Il est évident que le racisme et l’islamophobie n’explique pas tout dans l’assentiment au génocide mais il n’est pas possible de ne pas traiter cette question si l’on souhaite comprendre comment a, aussi, été rendue possible l’invraisemblable déferlante, presque terrorisante, de soutien à la guerre et l’intimation au silence face aux massacres que vivent les palestiniens. Une chape de plomb politique et médiatique terrible qui a asphyxié et rendu très difficile la dénonciation d’un génocide et le choix de la paix juste et durable contre la soif de sang des criminels de guerre.
Un moyen de la déshumanisation
D’abord, le racisme et l’islamophobie en France, et dans d’autres pays, ont, participé à un processus progressif de déshumanisation d’une partie de la population.
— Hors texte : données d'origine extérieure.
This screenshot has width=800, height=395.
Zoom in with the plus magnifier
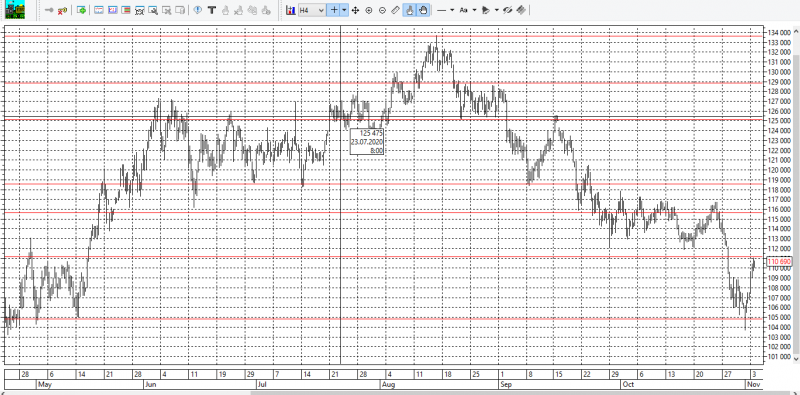[369, 10]
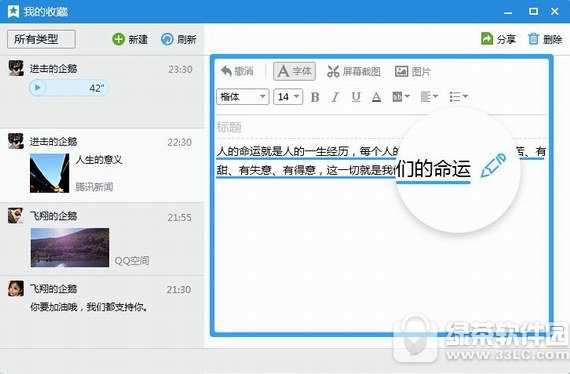570x374 pixels.
Task: Expand the text alignment dropdown
Action: (x=429, y=97)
Pas plus loin que ce 24 octobre, l’Agence européenne des droits fondamentaux (FRA) a publié un rapport alarmant sur l’islamophobie dans 13 pays de l’UE. La présidente Sirpa Rautio a invoqué cette « rhétorique déshumanisante » observée « dans tout le continent » à l’origine et moteur de la mondialisation de l’islamophobie.
C’est cette déshumanisation du musulman, assimilé dans une essentialisation et une généralisation propre au racisme avec l’arabe palestinien qui a, en partie, favorisé, la léthargie, les hésitations, l’absence d’une mobilisation à la hauteur en France. La déshumanisation tue et elle tue d’abord l’empathie, c’est cette mort de l’empathie humaine, disait Hannah Arendt, qui montre qu’une culture sombre dans la barbarie.
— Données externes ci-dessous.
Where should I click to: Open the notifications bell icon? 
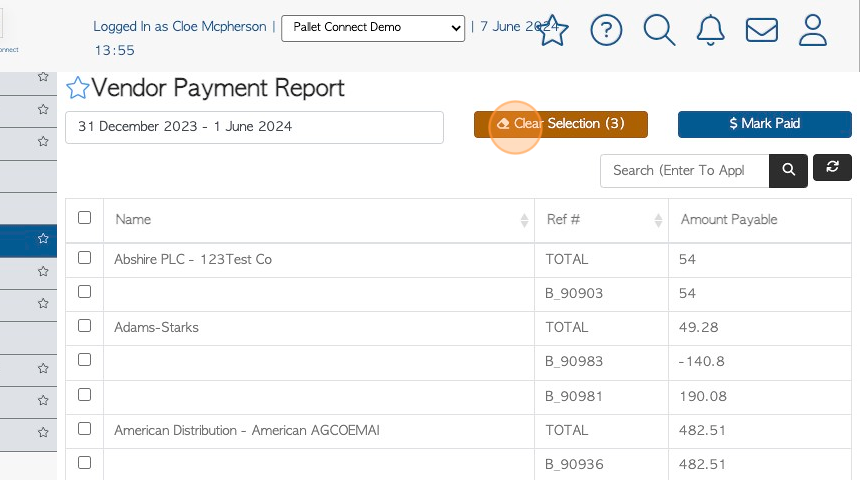tap(710, 30)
Par ailleurs, associé à cela, s’est théorisé par des milieux réactionnaires et néo-conservateurs, à qui certains médias déroulent le tapis rouge, un soi-disant « nouvel antisémitisme » propre à cette partie de la population que sont les musulmans ou assimilés comme tels. Les mêmes milieux qui veulent confondre l’antisémitisme et l’antisionisme. Les mêmes milieux qui disent que l’antisionisme de ceux-là, arabes et musulmans, grands « remplaceurs », accompagnés de leurs idiots utiles, ne serait que le paravent de leur antisémitisme. Les mêmes milieux qui ne portent plus le fer contre l’extrême-droite devenue sioniste et donc définitivement déculpabilisé de sa haine originelle et historique des juifs dans une définition qui présente l’antisémitisme comme l’absence de soutien inconditionnel à Israël.
Un moyen de la criminalisation et du consentement au génocide
Ce racisme a, donc, été l’un des moyens les plus puissants du black-out médiatique, il a été un moyen dans la criminalisation de la solidarité des palestiniens, il a été un moyen de la déculpabilisation des consciences, il est un moyen du génocide. Il sort, graduellement, du champ de l’humanité des femmes et des hommes. Dans un contexte colonial, il excuse et autorise la violence, il légitime l’élimination physique et rend possible la mort et dans un contexte démocratique il légitime le rejet, il justifie les discriminations et la persécution contre des individus et des institutions, il permet la haine. Le 25 novembre 2024 à Aix en Provence, une mère de famille de 43 ans visible avec son foulard a été frappée, le voile arrachée, battue à terre par deux femmes qui l’ont inondé d’insultes « on doit la terminer » « on doit la crever comme les Palestiniens ». Ces deux haines sont liées, elles sont les résultats d’un processus de criminalisation, de déshumanisation, de bestialisation, d’infériorisation de l’Autre, arabe et musulman. Il faut les déjouer et les combattre. En même temps.